2.4. The Relative Contribution of Tocopherols to AOP in Linseed Oil

To obtain an insight into the reactivity of linseed oil we analyzed the unprocessed oil, peroxidized oil and linseed oil, stripped of γ-tocopherol, using the DPPH assay in 2-propanol. Analysis of the results shown in Figure 2 reveals that there is a slow phase that was not observed in model systems (Figure 1). The amplitude of the slow phase can be attributed to the contribution of linolenic acid that reacts with DPPH after prolonged incubation [23]. Due to the short incubation time (10 min) the contribution of linolenic acid to AOP is most likely minimal (Table 2).
Figure 2. Reactivity of linseed oil (thick line, ctocopherols = 1.12 mmol/kg), peroxidized linseed oil (intermediate line, ctocopherols = 0.30 mmol/kg) and linseed oil stripped of tocopherols (thin line, ctocopherols = 0.01 mmol/kg) in a DPPH assay performed in 2-propanol. The contribution of tocopherols to AOP is shown in percentages.

______________________________

# [EXERCISE DESCRIPTION]
In the section on tocopherols in linseed oil, what incubation time is given for the DPPH assay?

______________________________

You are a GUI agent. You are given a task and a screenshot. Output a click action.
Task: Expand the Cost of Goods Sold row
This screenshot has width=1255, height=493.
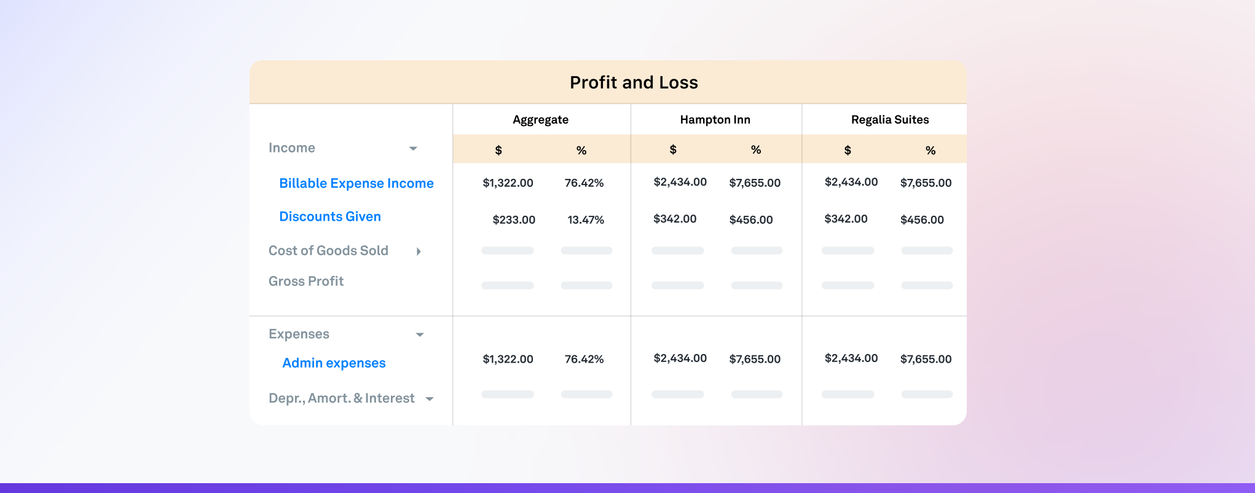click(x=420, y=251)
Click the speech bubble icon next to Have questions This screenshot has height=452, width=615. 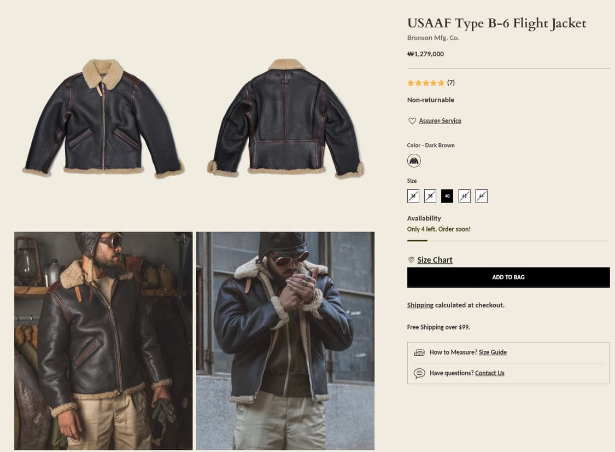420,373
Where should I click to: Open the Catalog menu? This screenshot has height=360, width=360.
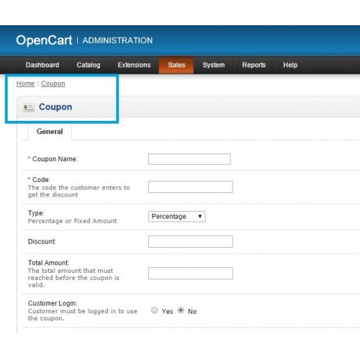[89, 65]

______________________________

# [TASK ANSWER]
10 minutes.